Thin seedlings of forcing types to 15cm (6in) apart, thin non-forcing ones to 30cm (12in), and 5cm for mini leaves.
Water thoroughly in dry weather and give plants in containers a general liquid feed fortnightly in summer.
Lift the roots of forcing varieties in November, discard any less than 2.5cm (1in) across at the crown. Cut back leaves to 2.5cm (1in) above the crown.
Pack roots horizontally in sand in a cool shed until required. Force a few at a time by planting five in a 25cm (10in) pot of moist compost, leaving the crown exposed.
Cover with a black polythene bag (or pot with drainage holes covered to exclude the light) and keep at 10-15°C (50-59°F) to produce the ‘chicons’.
Start blanching radicchio about 12 weeks after sowing. Make sure the leaves are dry, and loosely tie together. Cover with a black plastic pot with the drainage holes covered until the leaves blanch. Most types form good heads without any need to tie or blanch – the outer leaves blanch the inner ones.
Rotting: Leaves rot in damp conditions or when plants are grown under cover.
Remedy: Remove damaged leaves, and improve ventilation under cover.
Non-forcing types: cut heads from late summer until October; protect plants overwintered outdoors with cloches or fleece.
Forcing: ‘chicons’ are ready to harvest when 15cm (6in) high, after around four weeks.

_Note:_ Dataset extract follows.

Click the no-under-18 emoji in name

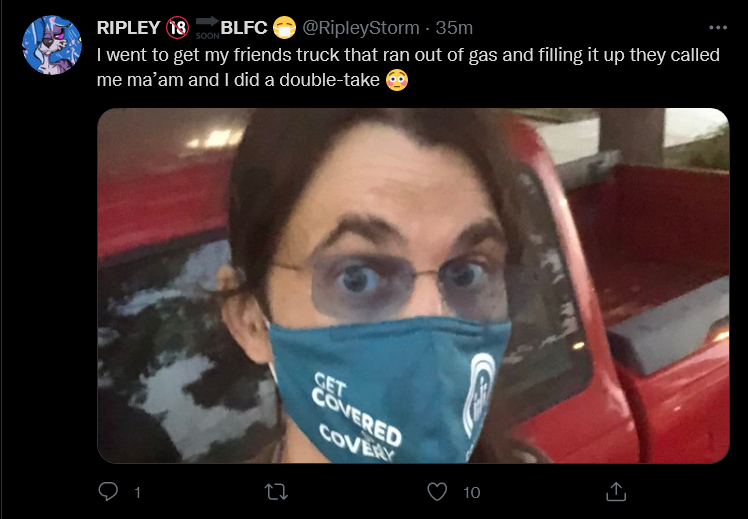[177, 28]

‘Indigo’ AGM: Radicchio - Dense round heads, uniform with dark green outer leaves and red hearts.
‘Palla Rossa’ AGM: Radicchio - Medium to large heads; well-filled red hearts; fairly uniform. Does not bolt.
‘Pan di Zucchero’ AGM: Sugar-loaf - Uniform medium to large plants with dark green outer leaves. Hearts blanch well.
‘Zuckerhut’ AGM: Sugar-loaf - Medium-sized plants with dark green outer leaves and well developed, well-blanched hearts.
‘Witloof de Brussels’: Forcing or Witloof - One of the most famous forcing types.